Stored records
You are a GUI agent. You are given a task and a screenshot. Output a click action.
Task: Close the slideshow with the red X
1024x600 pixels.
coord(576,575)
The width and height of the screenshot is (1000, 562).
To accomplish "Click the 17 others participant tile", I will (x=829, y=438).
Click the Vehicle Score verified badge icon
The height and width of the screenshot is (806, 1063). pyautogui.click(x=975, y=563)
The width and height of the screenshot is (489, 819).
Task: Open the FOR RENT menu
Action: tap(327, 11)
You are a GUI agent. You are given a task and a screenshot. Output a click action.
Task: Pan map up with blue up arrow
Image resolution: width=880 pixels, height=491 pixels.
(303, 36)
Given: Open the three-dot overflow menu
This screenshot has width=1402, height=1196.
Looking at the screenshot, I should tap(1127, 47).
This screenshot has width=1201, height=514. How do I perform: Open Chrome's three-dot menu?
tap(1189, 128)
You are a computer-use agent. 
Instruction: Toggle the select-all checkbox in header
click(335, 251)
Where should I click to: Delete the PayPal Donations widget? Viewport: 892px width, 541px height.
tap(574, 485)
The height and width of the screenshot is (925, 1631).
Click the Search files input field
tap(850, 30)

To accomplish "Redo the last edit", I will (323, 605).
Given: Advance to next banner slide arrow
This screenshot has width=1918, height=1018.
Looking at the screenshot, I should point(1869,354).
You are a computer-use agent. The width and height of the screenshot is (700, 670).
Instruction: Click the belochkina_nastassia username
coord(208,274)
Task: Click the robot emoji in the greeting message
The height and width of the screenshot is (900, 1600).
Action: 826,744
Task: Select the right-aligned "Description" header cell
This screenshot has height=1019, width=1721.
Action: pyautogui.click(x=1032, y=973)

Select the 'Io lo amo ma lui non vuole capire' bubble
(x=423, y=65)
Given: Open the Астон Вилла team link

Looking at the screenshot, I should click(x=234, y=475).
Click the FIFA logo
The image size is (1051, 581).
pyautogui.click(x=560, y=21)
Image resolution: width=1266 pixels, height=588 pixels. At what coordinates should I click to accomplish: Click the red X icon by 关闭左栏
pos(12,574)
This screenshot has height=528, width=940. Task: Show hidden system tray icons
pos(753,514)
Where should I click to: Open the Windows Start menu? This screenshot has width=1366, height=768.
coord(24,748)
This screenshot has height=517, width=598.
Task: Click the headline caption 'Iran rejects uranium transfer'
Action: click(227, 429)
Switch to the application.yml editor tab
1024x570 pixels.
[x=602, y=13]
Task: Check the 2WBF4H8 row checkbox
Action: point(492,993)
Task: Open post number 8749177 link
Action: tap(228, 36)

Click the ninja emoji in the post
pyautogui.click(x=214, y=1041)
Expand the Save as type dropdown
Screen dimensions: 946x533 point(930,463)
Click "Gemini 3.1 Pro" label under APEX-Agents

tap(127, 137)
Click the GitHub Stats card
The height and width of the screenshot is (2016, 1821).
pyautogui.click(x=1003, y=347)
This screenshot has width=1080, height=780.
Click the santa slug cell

#### Instructions to follow
Would you please restate all of the entries exactly?

#### Response to this exercise
You are a GUI agent. You are given a task and a screenshot. Output a click action.
Task: Close the slideshow with the red X
1024x600 pixels.
coord(576,575)
The width and height of the screenshot is (1000, 562).
To accomplish "Click the 17 others participant tile", I will (x=829, y=438).
Click the Vehicle Score verified badge icon
The height and width of the screenshot is (806, 1063). pyautogui.click(x=975, y=563)
The width and height of the screenshot is (489, 819).
Task: Open the FOR RENT menu
Action: tap(327, 11)
You are a GUI agent. You are given a task and a screenshot. Output a click action.
Task: Pan map up with blue up arrow
Image resolution: width=880 pixels, height=491 pixels.
(303, 36)
Given: Open the three-dot overflow menu
This screenshot has width=1402, height=1196.
Looking at the screenshot, I should tap(1127, 47).
This screenshot has width=1201, height=514. How do I perform: Open Chrome's three-dot menu?
tap(1189, 128)
You are a computer-use agent. 
Instruction: Toggle the select-all checkbox in header
click(335, 251)
Where should I click to: Delete the PayPal Donations widget? Viewport: 892px width, 541px height.
tap(574, 485)
The height and width of the screenshot is (925, 1631).
Click the Search files input field
tap(850, 30)

To accomplish "Redo the last edit", I will (323, 605).
Given: Advance to next banner slide arrow
This screenshot has width=1918, height=1018.
Looking at the screenshot, I should point(1869,354).
You are a computer-use agent. The width and height of the screenshot is (700, 670).
Instruction: Click the belochkina_nastassia username
coord(208,274)
Task: Click the robot emoji in the greeting message
The height and width of the screenshot is (900, 1600).
Action: 826,744
Task: Select the right-aligned "Description" header cell
This screenshot has height=1019, width=1721.
Action: pyautogui.click(x=1032, y=973)

Select the 'Io lo amo ma lui non vuole capire' bubble
(x=423, y=65)
Given: Open the Астон Вилла team link

Looking at the screenshot, I should click(x=234, y=475).
Click the FIFA logo
The image size is (1051, 581).
pyautogui.click(x=560, y=21)
Image resolution: width=1266 pixels, height=588 pixels. At what coordinates should I click to accomplish: Click the red X icon by 关闭左栏
pos(12,574)
This screenshot has height=528, width=940. Task: Show hidden system tray icons
pos(753,514)
Where should I click to: Open the Windows Start menu? This screenshot has width=1366, height=768.
coord(24,748)
This screenshot has height=517, width=598.
Task: Click the headline caption 'Iran rejects uranium transfer'
Action: click(227, 429)
Switch to the application.yml editor tab
1024x570 pixels.
[x=602, y=13]
Task: Check the 2WBF4H8 row checkbox
Action: point(492,993)
Task: Open post number 8749177 link
Action: tap(228, 36)

Click the ninja emoji in the post
pyautogui.click(x=214, y=1041)
Expand the Save as type dropdown
Screen dimensions: 946x533 point(930,463)
Click "Gemini 3.1 Pro" label under APEX-Agents

tap(127, 137)
Click the GitHub Stats card
The height and width of the screenshot is (2016, 1821).
pyautogui.click(x=1003, y=347)
This screenshot has width=1080, height=780.
Click the santa slug cell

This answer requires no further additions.